We have known for a long time how to write down the equations of motion of a satellite that moves under the influence of the gravitational fields of the Earth and the Moon, but surprisingly, we still do not fully understand the long term behaviour of the satellite since we cannot explicitly solve the equations. At the end of the 19th century, Poincare noticed the presence of chaos in the system and kick-started the modern theory of dynamical systems. Recently a new type of geometry called contact geometry (the odd dimensional relative of symplectic geometry) has been proposed as a tool for understanding this old problem in celestial mechanics. In the talk I will try to explain what contact geometry is and why it is relevant for the 3-body problem.

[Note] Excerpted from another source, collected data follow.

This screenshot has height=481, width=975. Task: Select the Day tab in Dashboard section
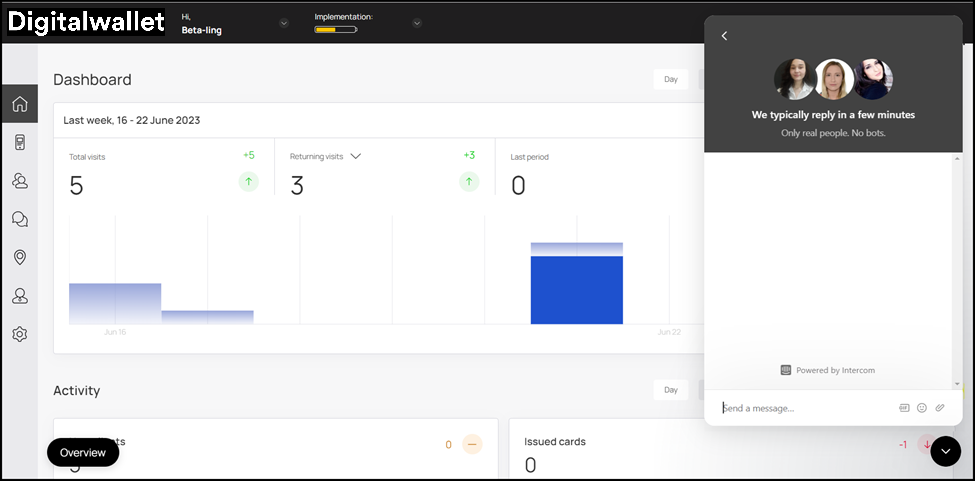671,79
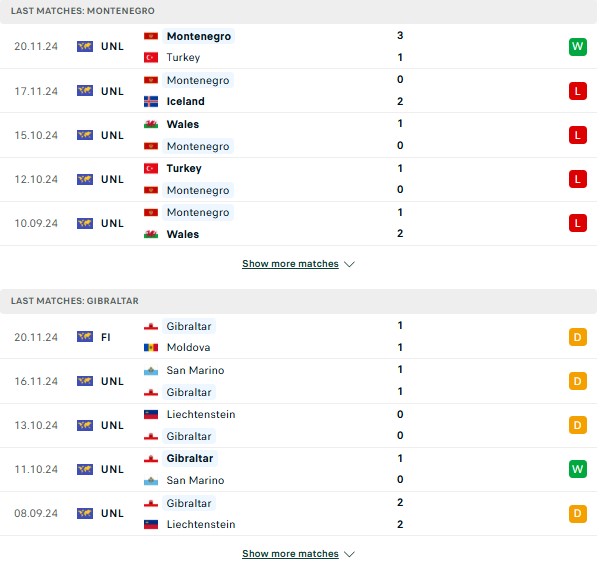Open the Montenegro team name in the 20.11.24 match
Image resolution: width=600 pixels, height=576 pixels.
(199, 36)
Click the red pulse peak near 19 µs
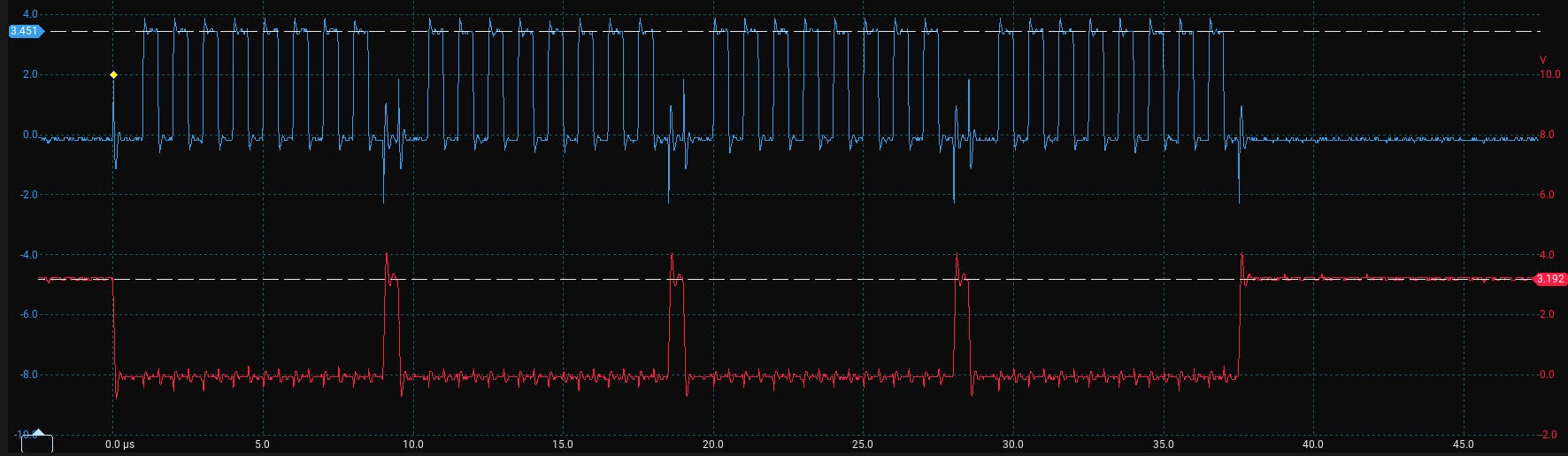Screen dimensions: 1568x456 (x=672, y=256)
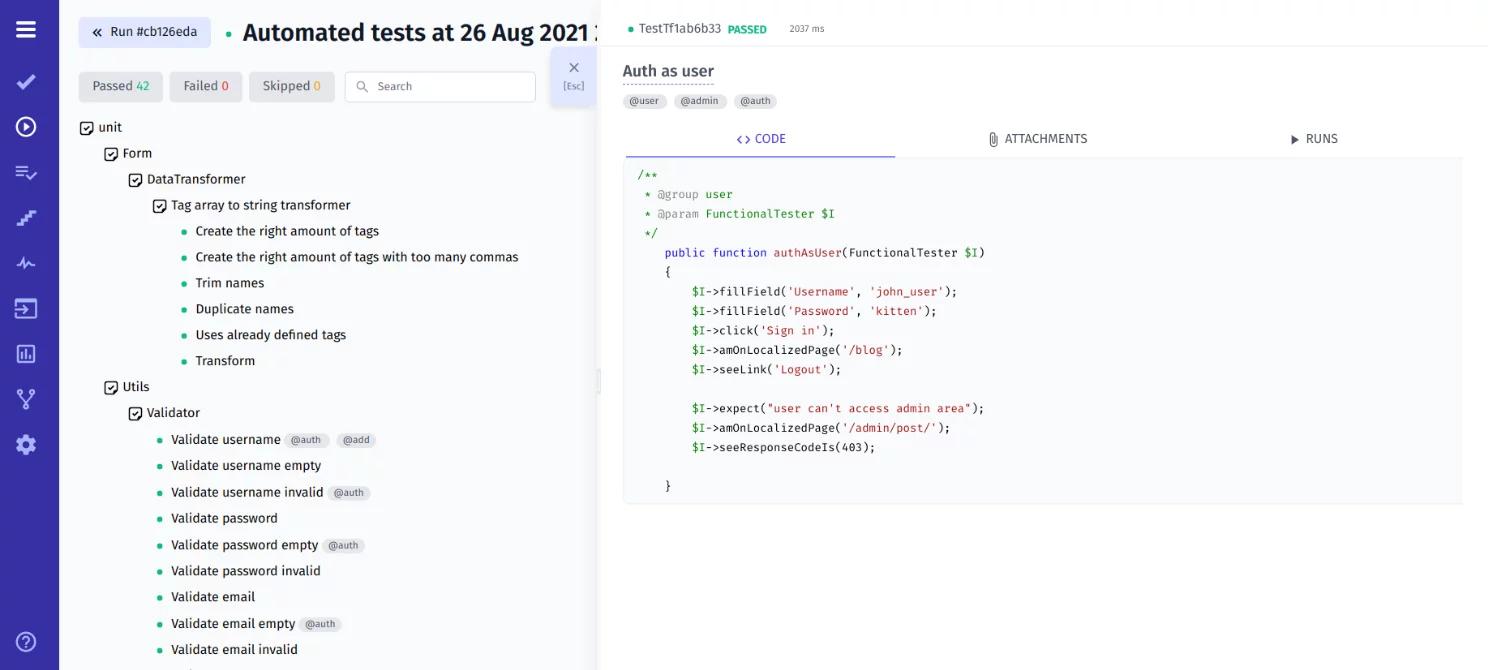
Task: Collapse the Tag array to string transformer suite
Action: click(160, 206)

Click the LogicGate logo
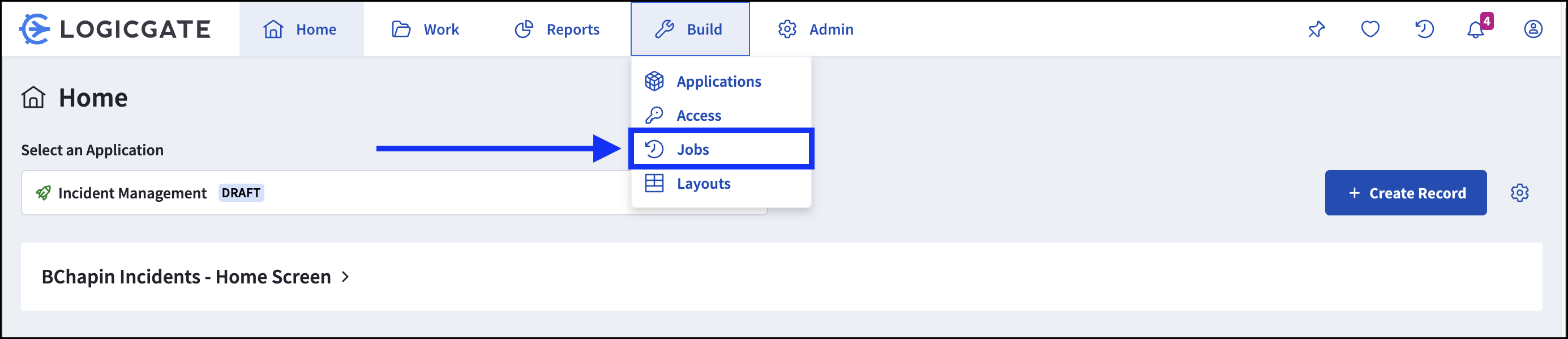coord(115,29)
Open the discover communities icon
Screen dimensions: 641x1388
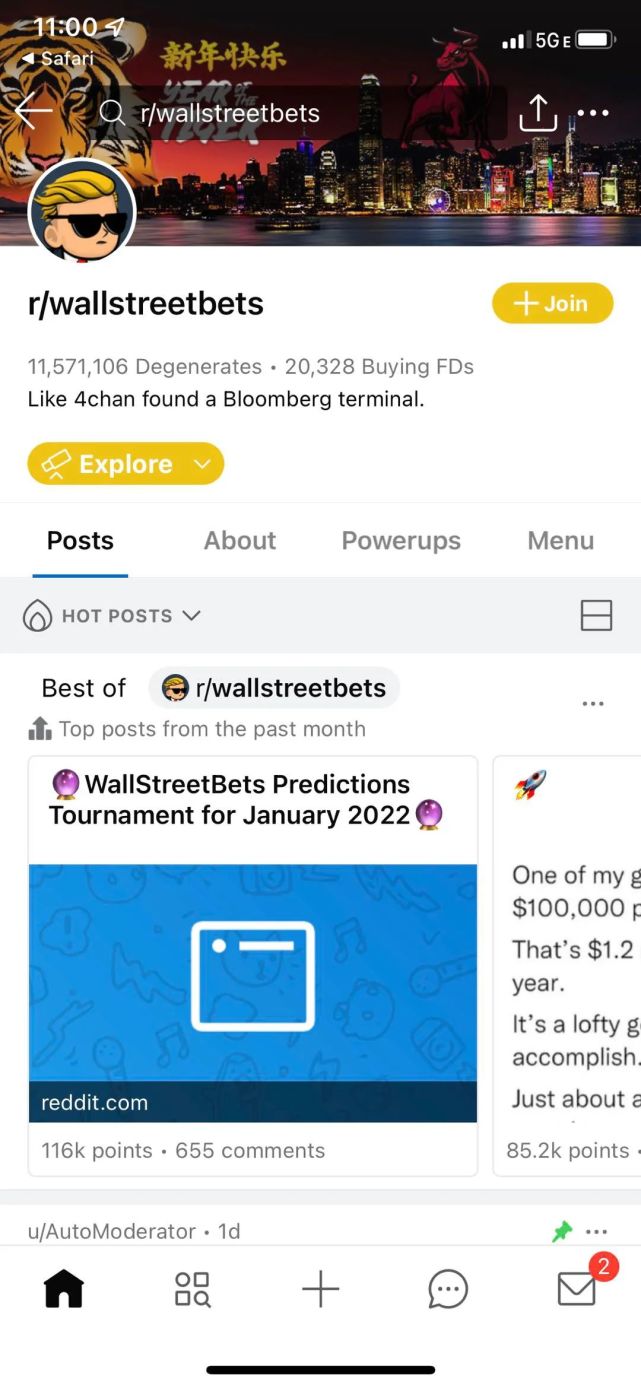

Dr Natalia Berloff, Superfluid states of matter: from superfluid helium to polariton condensates

Speaker:Dr Natalia Berloff (DAMPT)
Venue: Winstanley Lecture Theatre
Time: 21/11/2011 20:30, drinks from 20:15

When in 1937 liquid helium was first observed to flow with negligible viscosity through a narrow gap, it was clear that, at low temperatures, helium was different from ordinary fluids. The attemps to understand this phenomenon (called superfluidity by Pyotr Kapitza) led to the development of a two-fluid theory by Lev Landau. In this theory the fluid is modelled as an interacting mixture of  superfluid and normal fluid components. In more recent times, an aspect of superfluidity that has been emphasized as most central is that the superfluid velocity is associated with the gradient of the phase of the macroscopic classical complex-valued matter field. Such a description impies that the system possesses a Bose–Einstein condensate (a form of matter that emerges when particles collapse into the same lowest-energy state) — with the matter field being the condensate wavefunction — and, therefore, can be described by a nonlinear equation for classical waves, known as the nonlinear Schrodinger equation. This description has the ingredients necessary to produce many of the aspects of superfluidity, such as frictionless flow below the Landau critical velocity, two-fluid hydrodynamics, quantized vortices, and  metastable persistent flow in a doughnut-shaped geometry. These features of superfluidity have been experimentally observed not only in liquid helium, but also in ultracold gases and very recently in condensates of semiconductor microcavity polaritons — entities comprising both matter and light. How the condensate model can be modified and applied to study the dynamics of these various superfluid systems is the subject of my talk.

 

Prof Kevin Buzzard, Think locally, act globally

Speaker:Prof Kevin Buzzard (Imperial College)
Venue: Winstanley Lecture Theatre
Time: 7/11/2011 20:30, drinks from 20:15

Are there any rational solutions to x²+y²=-1? No, because there are no real solutions. How about x²+y²=3? Again the answer is no, but one way of showing this is by constructing a ‘local field’ — the 3-adic numbers — which contains the rationals as a dense subfield, and in which it’s easy to check that there are no solutions. It is far easier to solve equations in these local fields than in global fields such as the rationals, and conversely, sometimes solutions in all local fields can imply solutions in a global field too.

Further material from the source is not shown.